Forbes exhausted his every resource. He pleaded for the business, for Luke, for Betty. For an hour he sent the squadrons of his appeal against the impregnable wall of Luke's determination.
"What have you to gain?" he reiterated; and once he said: "The worst of the crowd is dead, anyhow."
Luke was not listening. He was saying to himself:
"What is it I am to do next? There is still a little money left to my account at the bank. It will keep me for a year and mother for a year--and then? I'm making Forbes hold out against the trust, and if he does hold out his mill is doomed. No hope there! Can I go back to the Law? I can't, because the Law is just what the Church is. The Law was made by the powerful, it is interpreted by their paid servants and administered by their slaves. It is a game devised by the crafty powerful to cheat the simple weak. The last five years have proved that to me, and I'm ashamed that it took me so long to learn. Betty----"
He did not dare to think of Betty. He thought rather of the open country, of the smell of the earth on which he had been lying twenty-four hours ago, and the coolness and freedom of the white clouds against that sky of blue....

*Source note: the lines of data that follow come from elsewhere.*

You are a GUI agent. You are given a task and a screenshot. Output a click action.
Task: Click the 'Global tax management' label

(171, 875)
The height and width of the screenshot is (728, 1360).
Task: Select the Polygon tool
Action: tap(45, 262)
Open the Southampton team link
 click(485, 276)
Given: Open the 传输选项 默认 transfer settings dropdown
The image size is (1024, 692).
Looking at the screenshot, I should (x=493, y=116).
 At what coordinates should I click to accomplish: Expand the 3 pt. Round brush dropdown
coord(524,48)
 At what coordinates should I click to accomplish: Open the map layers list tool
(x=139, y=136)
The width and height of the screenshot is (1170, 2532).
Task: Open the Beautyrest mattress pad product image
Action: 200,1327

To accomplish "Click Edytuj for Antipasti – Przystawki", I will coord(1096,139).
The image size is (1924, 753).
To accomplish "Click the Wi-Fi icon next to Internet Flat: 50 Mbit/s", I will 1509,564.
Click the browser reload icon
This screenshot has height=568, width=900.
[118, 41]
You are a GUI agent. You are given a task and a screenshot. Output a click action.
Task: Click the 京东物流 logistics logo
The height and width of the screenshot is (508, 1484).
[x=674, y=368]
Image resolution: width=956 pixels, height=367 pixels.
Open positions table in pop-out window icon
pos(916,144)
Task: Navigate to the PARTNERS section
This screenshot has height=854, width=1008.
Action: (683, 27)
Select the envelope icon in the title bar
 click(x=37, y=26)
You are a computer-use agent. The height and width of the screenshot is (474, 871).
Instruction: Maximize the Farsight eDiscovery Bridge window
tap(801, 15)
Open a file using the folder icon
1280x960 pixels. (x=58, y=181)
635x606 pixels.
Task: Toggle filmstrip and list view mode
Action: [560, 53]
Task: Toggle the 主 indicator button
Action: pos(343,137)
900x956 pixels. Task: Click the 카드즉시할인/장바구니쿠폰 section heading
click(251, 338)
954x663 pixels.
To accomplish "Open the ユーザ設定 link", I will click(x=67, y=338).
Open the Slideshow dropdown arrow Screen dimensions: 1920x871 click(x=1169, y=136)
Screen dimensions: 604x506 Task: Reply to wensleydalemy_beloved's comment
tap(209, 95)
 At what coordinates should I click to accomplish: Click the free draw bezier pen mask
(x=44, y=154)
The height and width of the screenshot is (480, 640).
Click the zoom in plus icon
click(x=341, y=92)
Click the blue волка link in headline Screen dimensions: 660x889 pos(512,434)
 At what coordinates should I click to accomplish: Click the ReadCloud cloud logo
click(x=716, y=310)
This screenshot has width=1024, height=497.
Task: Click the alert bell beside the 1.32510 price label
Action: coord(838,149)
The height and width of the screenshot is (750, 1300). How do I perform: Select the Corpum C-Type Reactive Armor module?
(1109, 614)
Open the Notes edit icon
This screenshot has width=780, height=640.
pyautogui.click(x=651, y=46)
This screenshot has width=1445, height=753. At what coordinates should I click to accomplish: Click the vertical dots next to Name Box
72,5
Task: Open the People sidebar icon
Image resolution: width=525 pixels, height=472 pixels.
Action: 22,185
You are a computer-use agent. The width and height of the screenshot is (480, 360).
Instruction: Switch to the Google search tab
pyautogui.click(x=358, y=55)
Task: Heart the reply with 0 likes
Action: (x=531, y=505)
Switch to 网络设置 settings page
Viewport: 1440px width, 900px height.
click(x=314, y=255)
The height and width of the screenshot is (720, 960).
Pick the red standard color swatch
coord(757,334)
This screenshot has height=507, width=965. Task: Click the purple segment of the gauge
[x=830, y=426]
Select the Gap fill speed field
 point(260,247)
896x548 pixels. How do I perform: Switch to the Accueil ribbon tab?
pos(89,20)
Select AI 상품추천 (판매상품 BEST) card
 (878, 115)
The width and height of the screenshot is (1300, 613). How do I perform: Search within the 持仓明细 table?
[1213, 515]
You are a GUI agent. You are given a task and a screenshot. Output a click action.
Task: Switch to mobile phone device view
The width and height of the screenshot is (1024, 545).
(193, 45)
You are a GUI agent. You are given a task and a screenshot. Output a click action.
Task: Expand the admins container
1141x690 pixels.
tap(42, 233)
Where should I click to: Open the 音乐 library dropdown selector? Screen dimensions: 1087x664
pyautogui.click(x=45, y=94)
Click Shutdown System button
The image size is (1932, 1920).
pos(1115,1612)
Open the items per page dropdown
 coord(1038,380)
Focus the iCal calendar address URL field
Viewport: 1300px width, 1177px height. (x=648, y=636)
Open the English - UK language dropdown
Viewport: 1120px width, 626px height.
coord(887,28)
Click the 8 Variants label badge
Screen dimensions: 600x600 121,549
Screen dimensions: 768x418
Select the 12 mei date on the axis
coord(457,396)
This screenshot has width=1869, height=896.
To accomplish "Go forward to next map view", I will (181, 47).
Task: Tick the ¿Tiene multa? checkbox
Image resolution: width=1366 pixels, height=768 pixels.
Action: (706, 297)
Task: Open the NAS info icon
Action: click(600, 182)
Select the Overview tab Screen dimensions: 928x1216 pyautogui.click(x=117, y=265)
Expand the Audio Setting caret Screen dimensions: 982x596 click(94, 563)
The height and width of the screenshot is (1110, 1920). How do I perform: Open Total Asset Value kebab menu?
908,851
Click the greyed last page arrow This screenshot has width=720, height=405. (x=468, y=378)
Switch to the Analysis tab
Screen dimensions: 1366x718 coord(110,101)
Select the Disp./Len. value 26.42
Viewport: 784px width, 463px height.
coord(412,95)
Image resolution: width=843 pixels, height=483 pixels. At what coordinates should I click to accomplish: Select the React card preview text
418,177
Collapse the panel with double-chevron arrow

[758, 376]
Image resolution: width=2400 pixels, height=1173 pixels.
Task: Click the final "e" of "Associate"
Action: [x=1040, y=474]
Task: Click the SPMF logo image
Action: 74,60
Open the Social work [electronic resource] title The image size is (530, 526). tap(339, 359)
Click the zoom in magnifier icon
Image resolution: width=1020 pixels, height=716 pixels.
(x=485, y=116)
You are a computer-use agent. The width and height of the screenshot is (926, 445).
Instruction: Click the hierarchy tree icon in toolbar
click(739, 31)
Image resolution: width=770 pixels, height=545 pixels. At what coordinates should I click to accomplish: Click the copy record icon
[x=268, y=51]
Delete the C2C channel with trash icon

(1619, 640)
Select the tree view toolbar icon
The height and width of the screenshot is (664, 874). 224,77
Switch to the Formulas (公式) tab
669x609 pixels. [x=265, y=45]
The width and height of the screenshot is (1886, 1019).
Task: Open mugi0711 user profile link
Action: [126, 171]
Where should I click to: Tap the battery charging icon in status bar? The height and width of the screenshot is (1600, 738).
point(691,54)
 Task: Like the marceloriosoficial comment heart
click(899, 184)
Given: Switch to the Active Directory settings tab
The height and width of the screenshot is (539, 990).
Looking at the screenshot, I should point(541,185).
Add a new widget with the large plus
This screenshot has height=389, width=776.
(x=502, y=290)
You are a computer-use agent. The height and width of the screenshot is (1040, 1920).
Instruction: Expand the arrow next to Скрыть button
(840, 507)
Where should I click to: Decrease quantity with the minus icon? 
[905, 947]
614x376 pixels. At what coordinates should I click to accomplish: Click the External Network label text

Forbes was saying something about his grandfather and the Business. Luke got up.
"There's no use your wasting your breath," he declared. "Nothing that you could say would change me--no, nothing that even Betty could say! But I'll do this: I'll never be away from the factory again when I ought to be there; I'll stand by you till we've beaten these strikers or till they've ruined us."
He walked out of the room and closed the door before Forbes could answer him, and he walked into Betty's arms.
Sec.3. "Luke," she whispered, "what was the matter this morning? Won't you tell me, dear?"
He felt the blood mount hotly to his head. Her hair was sweet to his nostrils.
"Don't," he said sharply.
"But, Luke----"
He drew her hands from his neck. He imprisoned her wrists in his grasp.
"I don't quite know what's the matter--yet," he said. "It's all come too suddenly. But, Betty--O, Betty, I don't believe I'm the man for you!"
She asked him what he meant, and he could not tell her. She pressed him, and he could only repeat his conviction.
"Do you mean"--she drew her hands away--"that you like some other girl better?"
He laughed rudely.
"No," he said, "not that."
"But you don't care for me?" She recovered all her dignity. "If you don't care for me, why aren't you brave enough to say so?"
The afternoon sun fell through the hall-window and showed her to him very fair.
"Betty," he said slowly, "there are only two kinds of marriages you understand: there is the Church, but I don't believe any more in any church; and there's the Law, but the Law can't make a marriage for me."
At least the immediate purport of the words she understood. Her face burned red and then became white and still.
"You mean----" she began. Her hands clenched. "Oh!" she cried.
She tried to pass him.
Passion left him, but a great sorrow took its place as his master. He wanted to justify himself; he even so wanted to repair the hurt done her that he would have shut his eyes to the new light. He seized her hand.
"Betty!"
She wrenched her hand.
"Let me go! I want to go to father! Let me go!"
"But, Betty, wait--listen----"
She freed her hand.
"I shan't tell him. Don't be afraid. He has enough to worry him. Only don't let me ever see you again!"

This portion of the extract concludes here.